BEGIN SUPPLIED RECORDS

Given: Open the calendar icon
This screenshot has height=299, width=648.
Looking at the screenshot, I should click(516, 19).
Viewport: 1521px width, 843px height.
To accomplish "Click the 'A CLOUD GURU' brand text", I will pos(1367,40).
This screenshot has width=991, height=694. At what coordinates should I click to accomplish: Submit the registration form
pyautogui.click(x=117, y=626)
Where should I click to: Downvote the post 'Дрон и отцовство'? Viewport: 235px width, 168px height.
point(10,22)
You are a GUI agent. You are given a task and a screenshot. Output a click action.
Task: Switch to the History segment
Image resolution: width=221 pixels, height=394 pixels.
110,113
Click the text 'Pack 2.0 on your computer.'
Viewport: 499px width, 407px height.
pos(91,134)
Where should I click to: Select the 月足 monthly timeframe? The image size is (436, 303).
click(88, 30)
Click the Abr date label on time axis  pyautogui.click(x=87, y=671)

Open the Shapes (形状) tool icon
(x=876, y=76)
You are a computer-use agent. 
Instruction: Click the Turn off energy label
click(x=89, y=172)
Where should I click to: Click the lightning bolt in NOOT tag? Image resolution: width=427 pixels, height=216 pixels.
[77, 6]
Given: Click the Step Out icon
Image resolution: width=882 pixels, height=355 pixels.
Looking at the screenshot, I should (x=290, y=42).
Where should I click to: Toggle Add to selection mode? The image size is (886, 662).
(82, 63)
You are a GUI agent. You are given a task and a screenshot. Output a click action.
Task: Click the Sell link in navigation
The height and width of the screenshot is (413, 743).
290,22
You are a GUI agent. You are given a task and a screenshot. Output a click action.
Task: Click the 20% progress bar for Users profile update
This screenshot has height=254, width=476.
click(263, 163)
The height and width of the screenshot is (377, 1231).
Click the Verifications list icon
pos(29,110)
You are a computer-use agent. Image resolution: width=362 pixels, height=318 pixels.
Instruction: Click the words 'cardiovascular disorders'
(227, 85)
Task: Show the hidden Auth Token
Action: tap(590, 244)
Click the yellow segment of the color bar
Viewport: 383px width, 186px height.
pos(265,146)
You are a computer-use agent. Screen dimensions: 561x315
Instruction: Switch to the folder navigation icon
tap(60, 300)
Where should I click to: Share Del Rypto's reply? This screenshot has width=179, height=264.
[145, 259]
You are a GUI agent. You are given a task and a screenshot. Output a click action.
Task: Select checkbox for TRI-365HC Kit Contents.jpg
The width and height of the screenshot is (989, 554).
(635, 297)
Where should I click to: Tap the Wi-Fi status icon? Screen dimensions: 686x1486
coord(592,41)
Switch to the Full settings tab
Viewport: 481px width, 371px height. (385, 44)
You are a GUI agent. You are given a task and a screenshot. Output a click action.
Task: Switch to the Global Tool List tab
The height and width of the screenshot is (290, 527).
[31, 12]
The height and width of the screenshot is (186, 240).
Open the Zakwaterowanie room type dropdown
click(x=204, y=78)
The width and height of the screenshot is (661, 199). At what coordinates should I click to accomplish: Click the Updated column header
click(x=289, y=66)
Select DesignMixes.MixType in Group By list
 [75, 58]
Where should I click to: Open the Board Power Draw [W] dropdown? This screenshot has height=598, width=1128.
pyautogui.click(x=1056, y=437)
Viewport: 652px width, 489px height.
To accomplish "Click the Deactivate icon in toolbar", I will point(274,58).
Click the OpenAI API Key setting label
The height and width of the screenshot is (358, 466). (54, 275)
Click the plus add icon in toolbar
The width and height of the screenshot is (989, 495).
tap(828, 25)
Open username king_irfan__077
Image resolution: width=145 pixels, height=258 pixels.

END SUPPLIED RECORDS

# WHAT YOU HAVE TO DO:
Check every line above for the word "computer" and copy those that have it.

# FINAL ANSWER:
Click the text 'Pack 2.0 on your computer.'
You are a computer-use agent. 
You are a computer-use agent. Image resolution: width=362 pixels, height=318 pixels.
You are a computer-use agent. Screen dimensions: 561x315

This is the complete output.